— Exercise brief —
Since the entries below must stay intact, return each one exactly.

(Records from a dataset)

=== Begin Enclosure ===

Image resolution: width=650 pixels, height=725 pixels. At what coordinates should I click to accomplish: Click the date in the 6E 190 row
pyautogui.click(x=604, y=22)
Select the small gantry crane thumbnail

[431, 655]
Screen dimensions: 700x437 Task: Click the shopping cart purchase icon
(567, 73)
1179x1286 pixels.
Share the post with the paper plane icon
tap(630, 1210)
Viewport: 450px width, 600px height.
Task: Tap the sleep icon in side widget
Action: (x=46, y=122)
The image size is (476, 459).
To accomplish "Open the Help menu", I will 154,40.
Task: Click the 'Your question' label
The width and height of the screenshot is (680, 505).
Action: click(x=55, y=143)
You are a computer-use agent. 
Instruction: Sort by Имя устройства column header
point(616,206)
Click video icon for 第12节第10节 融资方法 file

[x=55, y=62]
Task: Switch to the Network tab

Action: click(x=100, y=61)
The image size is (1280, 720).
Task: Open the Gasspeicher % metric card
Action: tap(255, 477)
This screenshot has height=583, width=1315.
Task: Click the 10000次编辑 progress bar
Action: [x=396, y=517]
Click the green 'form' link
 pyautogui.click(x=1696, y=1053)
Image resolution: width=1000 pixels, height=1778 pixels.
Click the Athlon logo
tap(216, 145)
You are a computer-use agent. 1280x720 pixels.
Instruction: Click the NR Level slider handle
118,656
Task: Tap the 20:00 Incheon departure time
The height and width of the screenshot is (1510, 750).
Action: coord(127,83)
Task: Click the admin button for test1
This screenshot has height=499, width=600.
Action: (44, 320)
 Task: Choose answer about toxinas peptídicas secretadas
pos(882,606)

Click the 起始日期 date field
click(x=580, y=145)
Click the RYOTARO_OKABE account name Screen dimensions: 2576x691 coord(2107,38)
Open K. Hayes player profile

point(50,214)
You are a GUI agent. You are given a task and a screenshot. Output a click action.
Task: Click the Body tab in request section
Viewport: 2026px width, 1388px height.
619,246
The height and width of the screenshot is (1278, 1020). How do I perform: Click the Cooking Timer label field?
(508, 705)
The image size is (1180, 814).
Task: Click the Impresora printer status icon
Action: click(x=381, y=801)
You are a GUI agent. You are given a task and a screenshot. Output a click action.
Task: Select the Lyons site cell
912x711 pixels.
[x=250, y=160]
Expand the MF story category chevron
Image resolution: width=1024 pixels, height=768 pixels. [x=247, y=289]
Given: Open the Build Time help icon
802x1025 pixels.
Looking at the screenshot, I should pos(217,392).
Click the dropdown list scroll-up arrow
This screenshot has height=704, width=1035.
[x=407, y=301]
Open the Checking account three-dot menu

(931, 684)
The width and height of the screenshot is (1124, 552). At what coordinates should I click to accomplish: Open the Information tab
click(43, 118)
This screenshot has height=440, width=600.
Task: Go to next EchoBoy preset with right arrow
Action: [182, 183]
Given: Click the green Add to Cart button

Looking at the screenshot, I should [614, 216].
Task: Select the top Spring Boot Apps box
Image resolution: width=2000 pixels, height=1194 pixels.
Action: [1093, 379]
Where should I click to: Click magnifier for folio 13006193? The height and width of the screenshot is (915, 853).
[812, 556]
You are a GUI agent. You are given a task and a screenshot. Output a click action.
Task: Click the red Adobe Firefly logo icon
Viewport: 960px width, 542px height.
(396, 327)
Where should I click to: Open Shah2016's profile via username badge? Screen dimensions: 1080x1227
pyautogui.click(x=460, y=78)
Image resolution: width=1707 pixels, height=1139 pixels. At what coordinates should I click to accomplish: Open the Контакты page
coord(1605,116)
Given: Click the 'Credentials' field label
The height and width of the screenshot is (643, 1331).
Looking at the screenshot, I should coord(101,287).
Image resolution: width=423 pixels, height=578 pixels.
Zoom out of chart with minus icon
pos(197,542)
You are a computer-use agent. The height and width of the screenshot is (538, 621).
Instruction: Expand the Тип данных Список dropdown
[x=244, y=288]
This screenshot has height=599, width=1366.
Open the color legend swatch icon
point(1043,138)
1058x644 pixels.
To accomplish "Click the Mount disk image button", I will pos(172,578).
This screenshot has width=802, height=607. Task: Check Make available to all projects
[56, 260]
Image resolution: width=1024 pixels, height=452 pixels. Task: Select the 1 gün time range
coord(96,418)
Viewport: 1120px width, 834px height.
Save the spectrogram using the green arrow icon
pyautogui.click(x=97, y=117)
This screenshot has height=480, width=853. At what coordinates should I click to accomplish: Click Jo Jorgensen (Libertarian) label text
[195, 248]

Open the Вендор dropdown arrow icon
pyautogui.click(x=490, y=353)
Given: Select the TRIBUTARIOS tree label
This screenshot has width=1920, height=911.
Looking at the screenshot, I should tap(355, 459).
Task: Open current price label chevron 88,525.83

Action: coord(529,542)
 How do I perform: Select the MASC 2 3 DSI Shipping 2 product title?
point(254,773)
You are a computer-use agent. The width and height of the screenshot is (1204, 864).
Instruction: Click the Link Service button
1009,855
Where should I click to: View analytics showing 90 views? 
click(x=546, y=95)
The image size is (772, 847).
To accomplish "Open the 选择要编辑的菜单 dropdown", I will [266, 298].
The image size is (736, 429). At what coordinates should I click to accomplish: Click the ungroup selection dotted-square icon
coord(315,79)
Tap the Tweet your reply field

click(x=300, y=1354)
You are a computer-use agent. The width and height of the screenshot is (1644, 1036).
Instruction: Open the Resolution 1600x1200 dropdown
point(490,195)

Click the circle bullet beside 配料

=== End Enclosure ===

— Task solution —
Image resolution: width=650 pixels, height=725 pixels. At what coordinates should I click to accomplish: Click the date in the 6E 190 row
pyautogui.click(x=604, y=22)
Select the small gantry crane thumbnail

[431, 655]
Screen dimensions: 700x437 Task: Click the shopping cart purchase icon
(567, 73)
1179x1286 pixels.
Share the post with the paper plane icon
tap(630, 1210)
Viewport: 450px width, 600px height.
Task: Tap the sleep icon in side widget
Action: (x=46, y=122)
The image size is (476, 459).
To accomplish "Open the Help menu", I will 154,40.
Task: Click the 'Your question' label
The width and height of the screenshot is (680, 505).
Action: click(x=55, y=143)
You are a computer-use agent. 
Instruction: Sort by Имя устройства column header
point(616,206)
Click video icon for 第12节第10节 融资方法 file

[x=55, y=62]
Task: Switch to the Network tab

Action: click(x=100, y=61)
The image size is (1280, 720).
Task: Open the Gasspeicher % metric card
Action: tap(255, 477)
This screenshot has height=583, width=1315.
Task: Click the 10000次编辑 progress bar
Action: [x=396, y=517]
Click the green 'form' link
 pyautogui.click(x=1696, y=1053)
Image resolution: width=1000 pixels, height=1778 pixels.
Click the Athlon logo
tap(216, 145)
You are a computer-use agent. 1280x720 pixels.
Instruction: Click the NR Level slider handle
118,656
Task: Tap the 20:00 Incheon departure time
The height and width of the screenshot is (1510, 750).
Action: coord(127,83)
Task: Click the admin button for test1
This screenshot has height=499, width=600.
Action: (44, 320)
 Task: Choose answer about toxinas peptídicas secretadas
pos(882,606)

Click the 起始日期 date field
click(x=580, y=145)
Click the RYOTARO_OKABE account name Screen dimensions: 2576x691 coord(2107,38)
Open K. Hayes player profile

point(50,214)
You are a GUI agent. You are given a task and a screenshot. Output a click action.
Task: Click the Body tab in request section
Viewport: 2026px width, 1388px height.
619,246
The height and width of the screenshot is (1278, 1020). How do I perform: Click the Cooking Timer label field?
(508, 705)
The image size is (1180, 814).
Task: Click the Impresora printer status icon
Action: click(x=381, y=801)
You are a GUI agent. You are given a task and a screenshot. Output a click action.
Task: Select the Lyons site cell
912x711 pixels.
[x=250, y=160]
Expand the MF story category chevron
Image resolution: width=1024 pixels, height=768 pixels. [x=247, y=289]
Given: Open the Build Time help icon
802x1025 pixels.
Looking at the screenshot, I should pos(217,392).
Click the dropdown list scroll-up arrow
This screenshot has height=704, width=1035.
[x=407, y=301]
Open the Checking account three-dot menu

(931, 684)
The width and height of the screenshot is (1124, 552). At what coordinates should I click to accomplish: Open the Information tab
click(43, 118)
This screenshot has height=440, width=600.
Task: Go to next EchoBoy preset with right arrow
Action: [182, 183]
Given: Click the green Add to Cart button

Looking at the screenshot, I should [614, 216].
Task: Select the top Spring Boot Apps box
Image resolution: width=2000 pixels, height=1194 pixels.
Action: [1093, 379]
Where should I click to: Click magnifier for folio 13006193? The height and width of the screenshot is (915, 853).
[812, 556]
You are a GUI agent. You are given a task and a screenshot. Output a click action.
Task: Click the red Adobe Firefly logo icon
Viewport: 960px width, 542px height.
(396, 327)
Where should I click to: Open Shah2016's profile via username badge? Screen dimensions: 1080x1227
pyautogui.click(x=460, y=78)
Image resolution: width=1707 pixels, height=1139 pixels. At what coordinates should I click to accomplish: Open the Контакты page
coord(1605,116)
Given: Click the 'Credentials' field label
The height and width of the screenshot is (643, 1331).
Looking at the screenshot, I should coord(101,287).
Image resolution: width=423 pixels, height=578 pixels.
Zoom out of chart with minus icon
pos(197,542)
You are a computer-use agent. The height and width of the screenshot is (538, 621).
Instruction: Expand the Тип данных Список dropdown
[x=244, y=288]
This screenshot has height=599, width=1366.
Open the color legend swatch icon
point(1043,138)
1058x644 pixels.
To accomplish "Click the Mount disk image button", I will pos(172,578).
This screenshot has width=802, height=607. Task: Check Make available to all projects
[56, 260]
Image resolution: width=1024 pixels, height=452 pixels. Task: Select the 1 gün time range
coord(96,418)
Viewport: 1120px width, 834px height.
Save the spectrogram using the green arrow icon
pyautogui.click(x=97, y=117)
This screenshot has height=480, width=853. At what coordinates should I click to accomplish: Click Jo Jorgensen (Libertarian) label text
[195, 248]

Open the Вендор dropdown arrow icon
pyautogui.click(x=490, y=353)
Given: Select the TRIBUTARIOS tree label
This screenshot has width=1920, height=911.
Looking at the screenshot, I should tap(355, 459).
Task: Open current price label chevron 88,525.83

Action: coord(529,542)
 How do I perform: Select the MASC 2 3 DSI Shipping 2 product title?
point(254,773)
You are a computer-use agent. The width and height of the screenshot is (1204, 864).
Instruction: Click the Link Service button
1009,855
Where should I click to: View analytics showing 90 views? 
click(x=546, y=95)
The image size is (772, 847).
To accomplish "Open the 选择要编辑的菜单 dropdown", I will [266, 298].
The image size is (736, 429). At what coordinates should I click to accomplish: Click the ungroup selection dotted-square icon
coord(315,79)
Tap the Tweet your reply field

click(x=300, y=1354)
You are a computer-use agent. The width and height of the screenshot is (1644, 1036).
Instruction: Open the Resolution 1600x1200 dropdown
point(490,195)

Click the circle bullet beside 配料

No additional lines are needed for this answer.